_Document extract_.
Tuesday 19 April 2011

Save Our Starlings!

Flocking starlings are one of the most stunning sights in the natural world. And their free ariel display has been a feature of Brighton seafront for many years. 

But now their numbers are in decline and the spectacle around the shell of the West Pier is now smaller and less frequent than in years gone by.

While Brighton Bloody Council continues to entertain speculators’ dreams of observation towers, twisted skyscrapers and outsized ferris wheels along our seafront, they seem oblivious to the dwindling of a true natural wonder in our town.

My friend Lisa who runs a cafĂ© in town suggested that we should do more to encourage them back. This could be done by replacing some of the wood that burnt down a decade ago in a mysterious fire on the West Pier. Once thousands of starlings roosted on the derelict pier’s wooden structures.  Now only a steel skeleton of the pier remains – hardly a comfortable perch.

Installing perching beams would entail work on a dangerous structure, but need not be prohibitively expensive. It would not need to be safe for human visitors.

The West Pier Trust, which owns the wrecked pier, has given up on redeveloping it. Lottery funds evaporated, developers went bust, etc… But it makes sense to leave it be.  We have one serviceable tourist pier already.  The end-of-the-pier shows it was once home to are ancient history.

Instead, the trust wants to build a 150-metre high observation tower at the pier’s entrance. It’s as if someone looked at Portsmouth’s Spinnaker Tower and said lazily, “me too”.

Observation towers presuppose there is something remarkable to observe.  In Portsmouth, it’s the ships.  Up a Brighton tower, tourists could look out to sea - and see the horizon a little lower down than before; alternatively, they could do a 180 and look at Brighton itself, although that’s better done from any of the South Downs behind the town. It’s a town surrounded by hills – you don’t need to climb a spire to see it.

_Information supplied_.
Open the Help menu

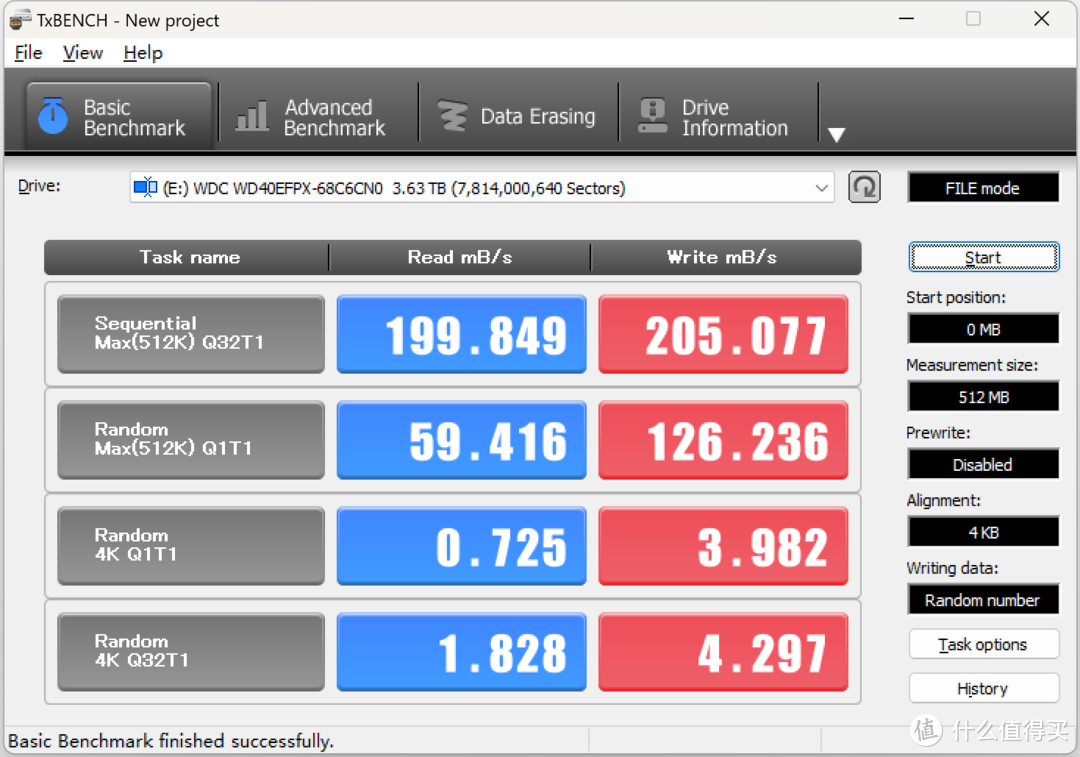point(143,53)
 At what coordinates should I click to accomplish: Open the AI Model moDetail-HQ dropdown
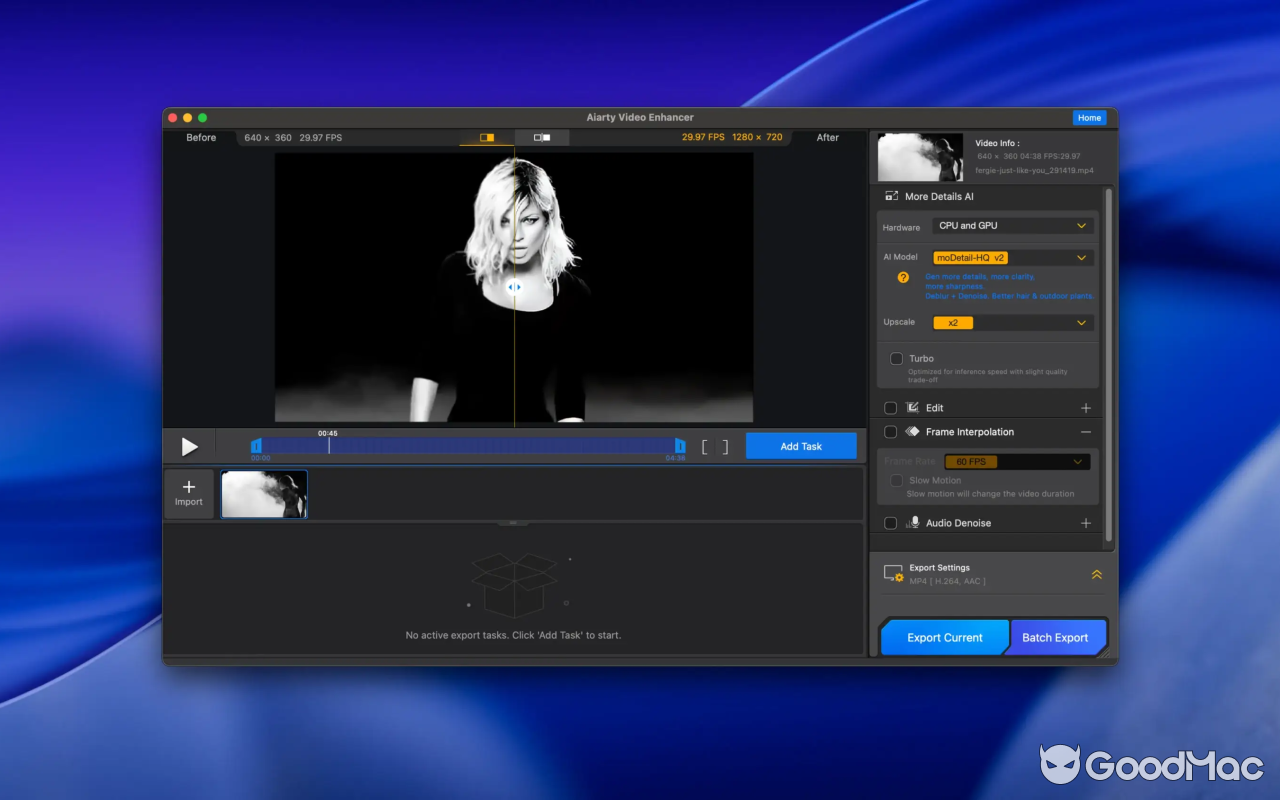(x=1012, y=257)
==
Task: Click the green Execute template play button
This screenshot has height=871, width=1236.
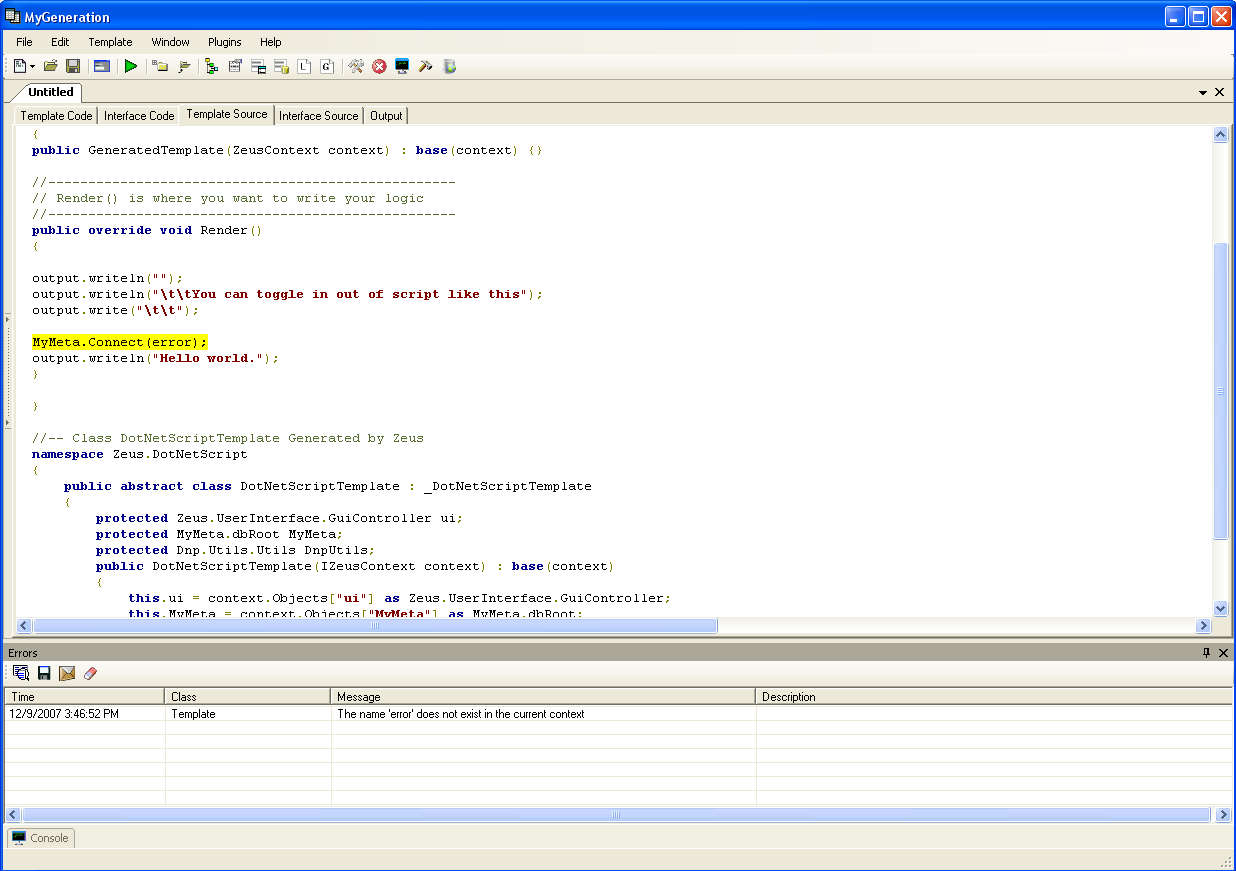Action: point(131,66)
==
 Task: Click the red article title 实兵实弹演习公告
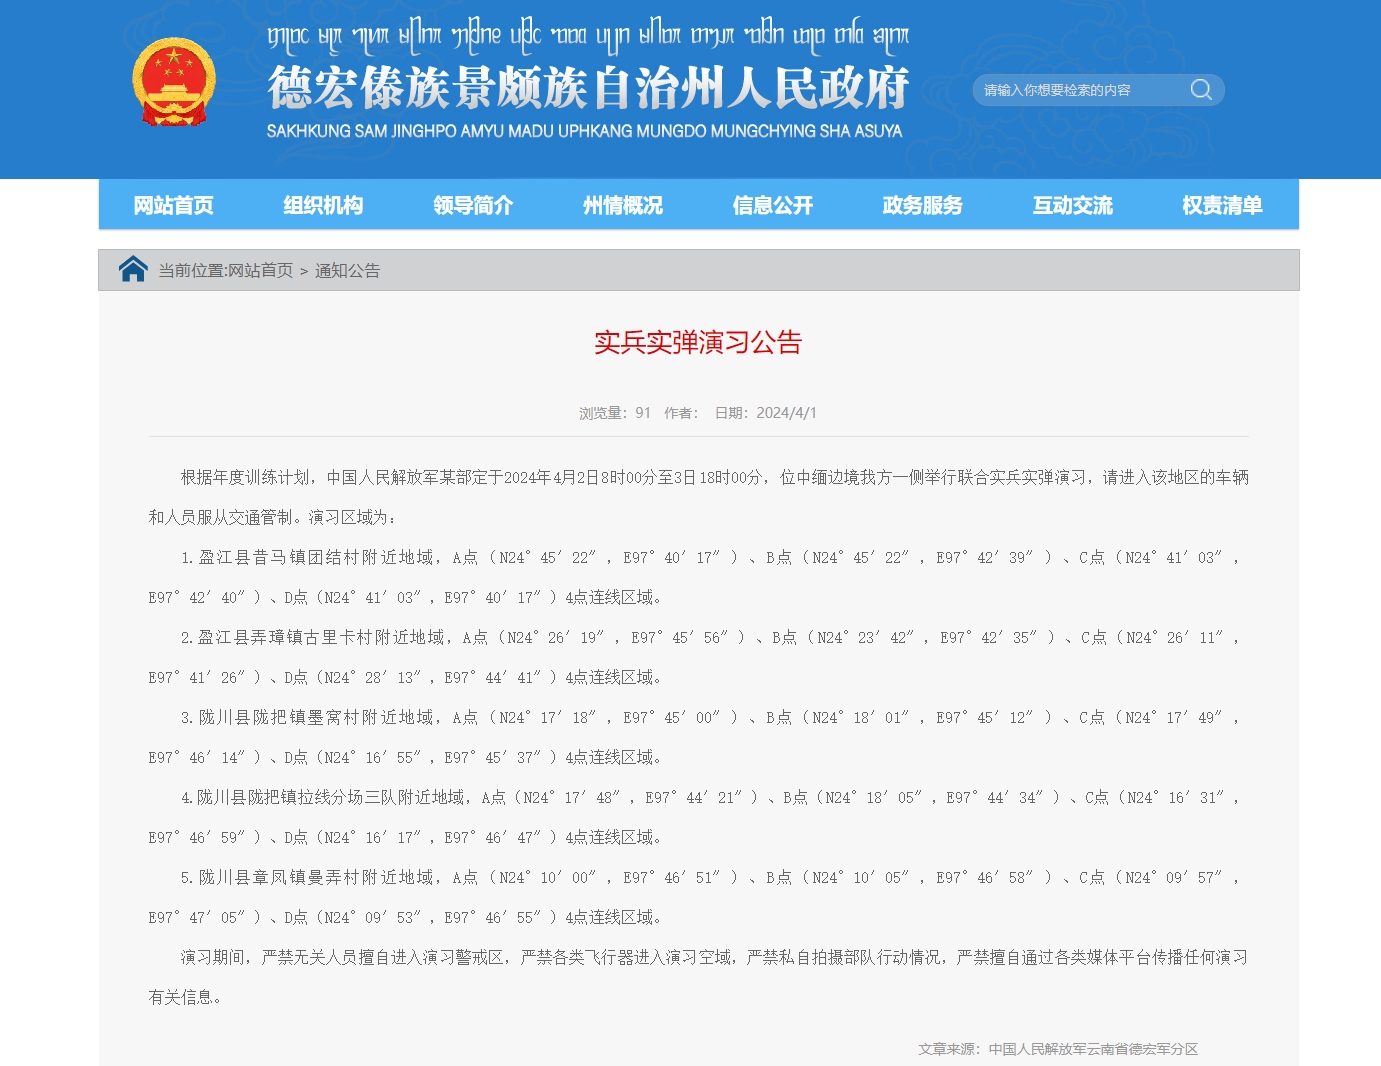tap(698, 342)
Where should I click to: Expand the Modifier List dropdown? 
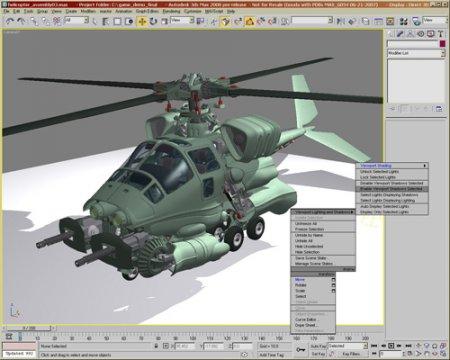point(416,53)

_Problem set_.
1. Decide whether each statement agrees with the starlings post, answering yes or no and quoting the deciding words: (a) The West Pier Trust wants to build a 150-metre high observation tower at the pier's entrance. (b) The perching beams would need to be safe for human visitors. (c) The wood on the West Pier burnt down in a fire about a decade ago.
2. Please pick up the starlings post after its final sentence and carry it on in the same voice.
The material comes from a separate source and is unrelated to the starlings post.

_Results in order_.
1.
(a) Yes: "the trust wants to build a 150-metre high observation tower at the pier’s entrance"
(b) No: "It would not need to be safe for human visitors."
(c) Yes: "the wood that burnt down a decade ago in a mysterious fire on the West Pier"

2.
You don’t need an observation tower to watch starlings paint the sky either, but at least it would give tourists something incredible to gaze at from their raised glass bubble.

What I propose is that we investigate making minimal alterations to the West Pier to encourage the starlings back.  This is going to be a tough sell in Brighton, which has never quite got over its reputation as a town that’s helping police with their enquiries in a kiss-me-quick hat.

But let’s be optimistic. The property bubble is well and truly over, so all those extra luxury flats aren’t going to happen now.

We have elected the country’s first Green MP, Caroline Lucas.  It’s time we lived up to our new image by doing something for wildlife.

Incidentally, some fascinating research on birds’ flocking behaviour can be found here:
http://www.telegraph.co.uk/science/science-news/3323488/Study-of-starling-formations-points-way-for-swarming-robots.html

Thursday 7 April 2011

Vandals


It looks like a dinosaur devouring a building. The hydraulic crane’s steel jaws are pecking away at the vast former nurses’ residence in the hospital behind our road. Its sharp, angular outline has dominated the view up the hill for decades; soon there will be a toothy gap between the houses.  Since the plan was announced a few years back, I have imagined a wrecking ball or dynamite. This slow grazing by steel diplodocus has me baffled.  My neighbour, whose father used to be a demolition man, says she used to help him salvage bricks as buildings were slowly dismantled. Are bricks now so cheap that we don’t recycle them?
The site will become a car park. The planned development of blocks of flats has been put on ice as the property mania subsides, and housing association grants are slashed.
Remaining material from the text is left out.